• Exercise details: Turn every line of the listing below into a numbered list, skipping any blank lines. Leave the pictures out of your answer.

[Element and text location data]
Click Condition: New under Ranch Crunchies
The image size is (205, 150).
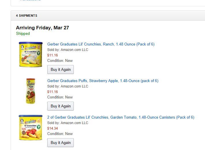click(60, 61)
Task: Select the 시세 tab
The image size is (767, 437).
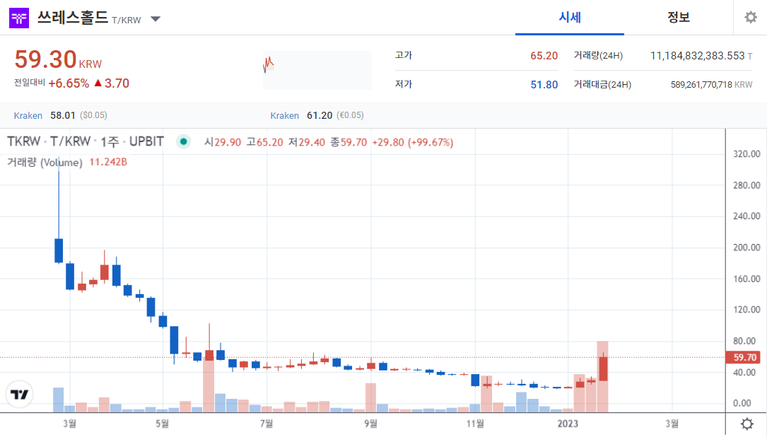Action: click(569, 18)
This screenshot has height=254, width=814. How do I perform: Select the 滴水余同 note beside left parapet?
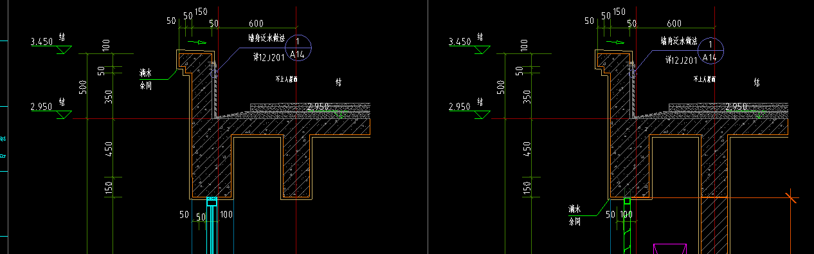pyautogui.click(x=146, y=78)
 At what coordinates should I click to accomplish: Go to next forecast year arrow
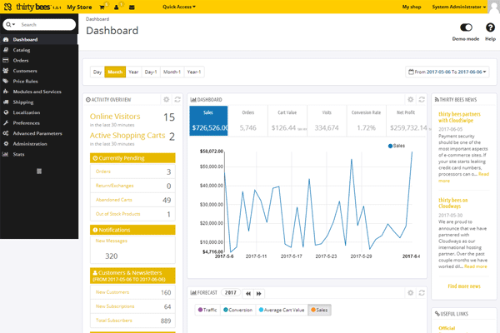(259, 293)
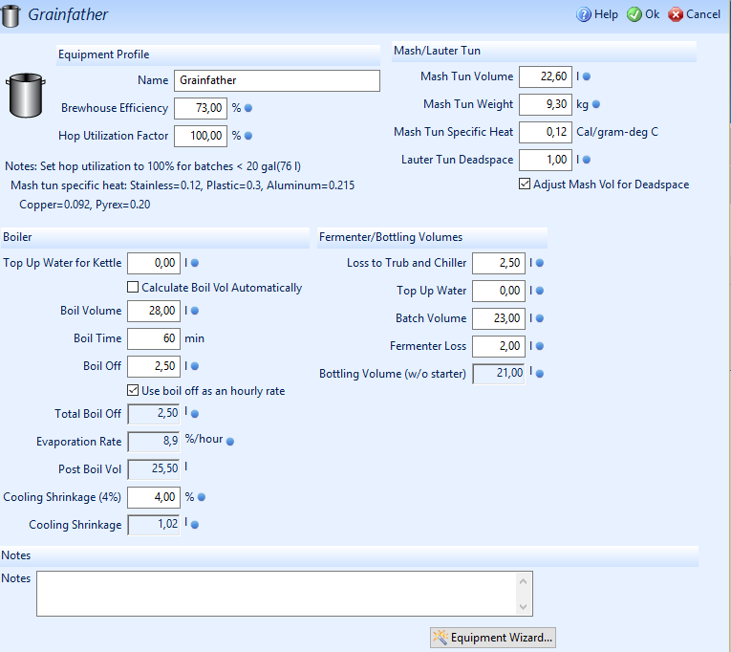731x652 pixels.
Task: Click the blue dot beside Brewhouse Efficiency
Action: tap(248, 108)
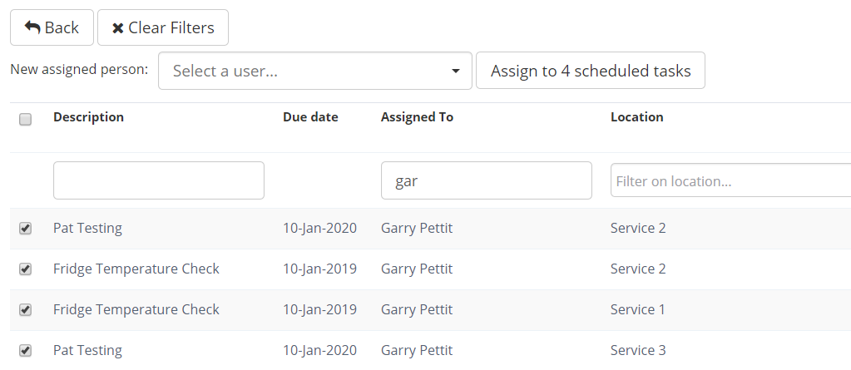
Task: Uncheck the Service 1 Fridge Temperature Check checkbox
Action: (25, 310)
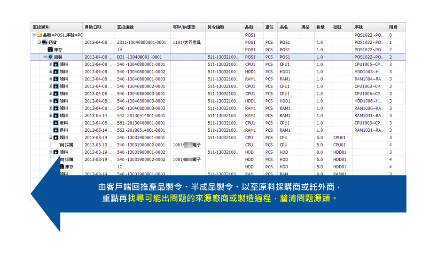This screenshot has height=254, width=437.
Task: Click the 銷貨 sales truck icon
Action: pos(45,42)
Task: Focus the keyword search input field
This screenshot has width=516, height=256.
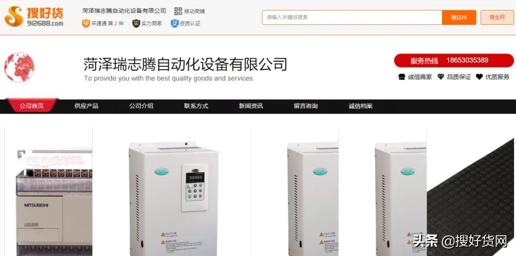Action: 352,17
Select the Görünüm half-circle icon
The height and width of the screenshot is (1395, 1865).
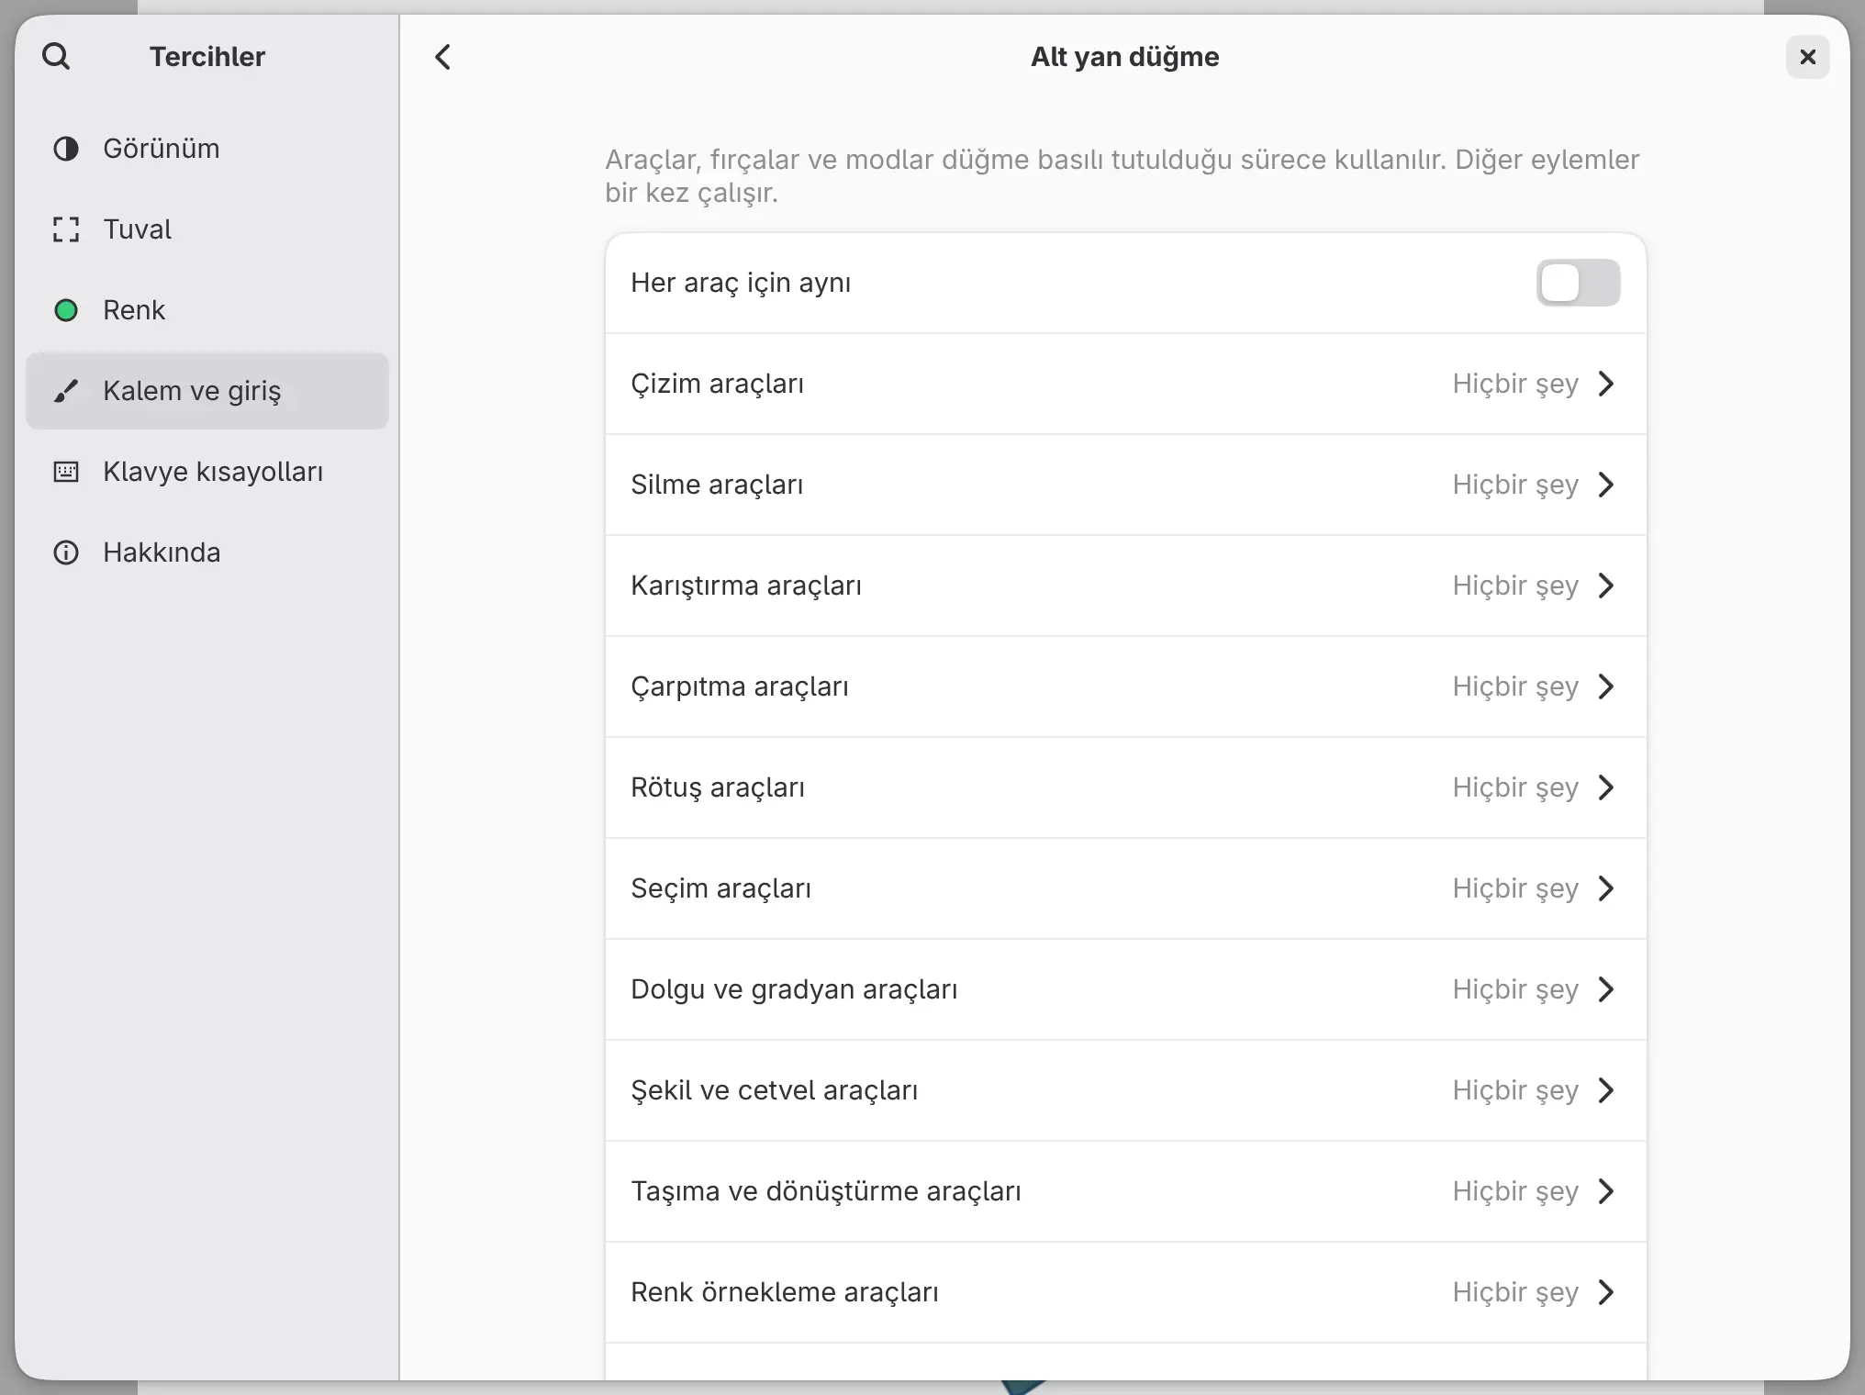(x=66, y=149)
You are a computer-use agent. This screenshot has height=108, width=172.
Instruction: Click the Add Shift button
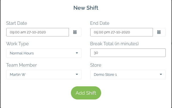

• Exercise response:
1. Click Condition: New under Ranch Crunchies
2. The image size is (205, 150).
3. click(60, 61)
4. Task: Select the 시세 tab
5. The image size is (767, 437).
6. Action: click(569, 18)
7. This screenshot has height=254, width=814. How do I perform: Select the 滴水余同 note beside left parapet?
8. pyautogui.click(x=146, y=78)
9.  At what coordinates should I click to accomplish: Go to next forecast year arrow
10. (259, 293)
11. 731x652 pixels.
12. Task: Click the blue dot beside Brewhouse Efficiency
13. Action: tap(248, 108)
14. Task: Uncheck the Service 1 Fridge Temperature Check checkbox
15. Action: (25, 310)
16. This screenshot has height=254, width=437.
17. Task: Click the 銷貨 sales truck icon
18. Action: pos(45,42)
19. Task: Focus the keyword search input field
20. This screenshot has width=516, height=256.
21. Action: 352,17
22. Select the Görünüm half-circle icon
23. The height and width of the screenshot is (1395, 1865).
24. (x=66, y=149)
25. You are a computer-use agent. This screenshot has height=108, width=172.
26. Instruction: Click the Add Shift button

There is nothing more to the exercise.